For enterprise customers, EMC specializes not just in data storage but in providing back-up, encryption, and other forms of protection during storage and transmission, as well as archiving and indexing services to make it easier and more efficient to access and manage that information. Right now, though, most of home data isn’t backed up or protected. Little of it is classified or organized for future reference. Not only that, but we are increasingly sharing our personal information with others through electronic means—and much of what we send is also vulnerable. Especially as society becomes more digital, Nick said, “we need to be able to securely share information about ourselves—and we want that vital information to be protected and backed up and secured and archived.” So, for consumers, he added, getting “enterprise-class quality of service…it’s a much bigger deal now.”
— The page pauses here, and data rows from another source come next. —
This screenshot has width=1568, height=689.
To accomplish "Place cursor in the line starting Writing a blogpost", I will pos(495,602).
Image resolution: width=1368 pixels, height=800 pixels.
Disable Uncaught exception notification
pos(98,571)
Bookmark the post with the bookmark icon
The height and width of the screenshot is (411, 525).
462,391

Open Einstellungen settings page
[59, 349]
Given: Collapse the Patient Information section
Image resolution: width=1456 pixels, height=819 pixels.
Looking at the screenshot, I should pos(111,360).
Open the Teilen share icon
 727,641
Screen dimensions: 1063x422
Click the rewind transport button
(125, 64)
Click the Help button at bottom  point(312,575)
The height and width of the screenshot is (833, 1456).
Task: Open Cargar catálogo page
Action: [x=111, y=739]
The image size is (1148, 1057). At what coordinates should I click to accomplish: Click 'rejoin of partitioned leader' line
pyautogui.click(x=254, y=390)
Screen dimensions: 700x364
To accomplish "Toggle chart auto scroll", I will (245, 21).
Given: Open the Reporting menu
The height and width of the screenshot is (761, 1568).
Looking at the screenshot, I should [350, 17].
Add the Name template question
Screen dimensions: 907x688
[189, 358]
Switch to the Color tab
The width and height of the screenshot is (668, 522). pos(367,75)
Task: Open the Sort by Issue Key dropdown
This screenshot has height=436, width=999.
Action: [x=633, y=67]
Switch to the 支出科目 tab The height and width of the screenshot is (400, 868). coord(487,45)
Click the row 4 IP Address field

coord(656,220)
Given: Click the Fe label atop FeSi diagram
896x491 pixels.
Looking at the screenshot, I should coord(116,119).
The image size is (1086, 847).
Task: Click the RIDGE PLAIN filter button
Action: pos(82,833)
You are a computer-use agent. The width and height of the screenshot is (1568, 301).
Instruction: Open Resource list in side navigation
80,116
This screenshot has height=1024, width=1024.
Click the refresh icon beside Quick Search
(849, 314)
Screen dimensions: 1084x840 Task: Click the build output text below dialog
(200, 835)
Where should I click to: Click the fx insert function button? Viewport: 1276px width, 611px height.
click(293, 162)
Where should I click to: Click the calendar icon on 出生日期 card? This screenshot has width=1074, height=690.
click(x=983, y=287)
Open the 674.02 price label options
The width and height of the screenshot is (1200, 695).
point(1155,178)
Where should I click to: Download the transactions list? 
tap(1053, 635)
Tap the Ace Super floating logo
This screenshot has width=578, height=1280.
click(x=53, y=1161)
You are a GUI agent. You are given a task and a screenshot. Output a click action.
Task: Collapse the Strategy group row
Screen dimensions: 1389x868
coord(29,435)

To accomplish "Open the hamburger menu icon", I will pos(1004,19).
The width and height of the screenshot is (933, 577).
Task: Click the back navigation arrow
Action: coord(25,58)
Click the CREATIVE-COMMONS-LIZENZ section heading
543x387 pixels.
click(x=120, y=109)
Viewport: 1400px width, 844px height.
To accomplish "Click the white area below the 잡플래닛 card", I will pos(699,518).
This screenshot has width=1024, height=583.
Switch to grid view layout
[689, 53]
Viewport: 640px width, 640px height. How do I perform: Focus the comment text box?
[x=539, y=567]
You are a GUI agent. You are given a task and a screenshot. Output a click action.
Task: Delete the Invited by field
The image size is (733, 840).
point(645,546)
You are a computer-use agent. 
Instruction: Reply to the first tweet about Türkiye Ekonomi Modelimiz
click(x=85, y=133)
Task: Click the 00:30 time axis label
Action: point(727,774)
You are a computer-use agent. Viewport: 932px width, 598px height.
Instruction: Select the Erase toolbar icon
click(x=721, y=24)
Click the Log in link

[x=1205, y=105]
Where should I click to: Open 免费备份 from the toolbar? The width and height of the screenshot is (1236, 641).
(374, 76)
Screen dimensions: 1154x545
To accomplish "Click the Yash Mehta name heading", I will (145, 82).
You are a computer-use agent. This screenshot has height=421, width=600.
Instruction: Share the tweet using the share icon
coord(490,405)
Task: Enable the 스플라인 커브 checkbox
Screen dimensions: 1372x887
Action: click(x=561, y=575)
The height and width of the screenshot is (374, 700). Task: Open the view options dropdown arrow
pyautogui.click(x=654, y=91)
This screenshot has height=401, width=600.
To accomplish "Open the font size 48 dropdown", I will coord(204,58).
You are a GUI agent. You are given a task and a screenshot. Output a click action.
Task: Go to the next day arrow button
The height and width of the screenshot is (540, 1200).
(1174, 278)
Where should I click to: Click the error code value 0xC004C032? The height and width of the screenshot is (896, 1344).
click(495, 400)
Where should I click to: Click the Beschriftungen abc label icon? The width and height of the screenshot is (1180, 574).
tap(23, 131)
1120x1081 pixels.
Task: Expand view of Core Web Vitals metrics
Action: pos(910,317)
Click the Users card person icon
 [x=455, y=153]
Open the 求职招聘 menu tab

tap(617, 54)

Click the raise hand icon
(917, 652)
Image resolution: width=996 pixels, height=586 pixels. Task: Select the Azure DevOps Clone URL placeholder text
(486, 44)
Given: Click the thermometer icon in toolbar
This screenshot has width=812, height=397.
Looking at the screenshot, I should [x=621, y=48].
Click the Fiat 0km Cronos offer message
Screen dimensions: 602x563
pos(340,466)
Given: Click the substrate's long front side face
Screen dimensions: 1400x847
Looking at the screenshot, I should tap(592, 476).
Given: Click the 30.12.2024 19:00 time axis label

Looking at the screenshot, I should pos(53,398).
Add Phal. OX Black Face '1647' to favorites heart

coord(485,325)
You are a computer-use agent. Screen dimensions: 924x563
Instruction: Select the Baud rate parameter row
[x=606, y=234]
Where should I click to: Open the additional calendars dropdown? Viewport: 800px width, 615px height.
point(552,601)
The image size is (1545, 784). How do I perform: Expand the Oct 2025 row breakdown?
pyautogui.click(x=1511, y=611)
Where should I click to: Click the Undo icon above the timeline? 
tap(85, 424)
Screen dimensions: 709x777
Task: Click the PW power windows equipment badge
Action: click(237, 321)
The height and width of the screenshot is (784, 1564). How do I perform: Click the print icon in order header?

Home consumers don’t want to be buying and supporting stacks of sophisticated software and small server farms. But EMC will be happy to do it. And it sees services like Mozy, which relies on a low-cost “software as a service” (SaaS) business model, as an early step toward that evolution: customers download a small desktop application onto their computers’ hard drives that monitors key files or folders and automatically uploads copies to Mozy’s servers at pre-scheduled times. “Capabilities like software as a service can be transformational,” Nick said, adding, “This is why I see, Joe [CEO Joe Tucci] sees, the inevitability of personal information management being a core part of information infrastructure.”
In the not-too-distant future, you can bet that EMC will be offering home consumers more sophisticated, enterprise-like storage and information management services via this same model. As Nick said about Mozy, “That’s just the tip of the iceberg of personal information management.”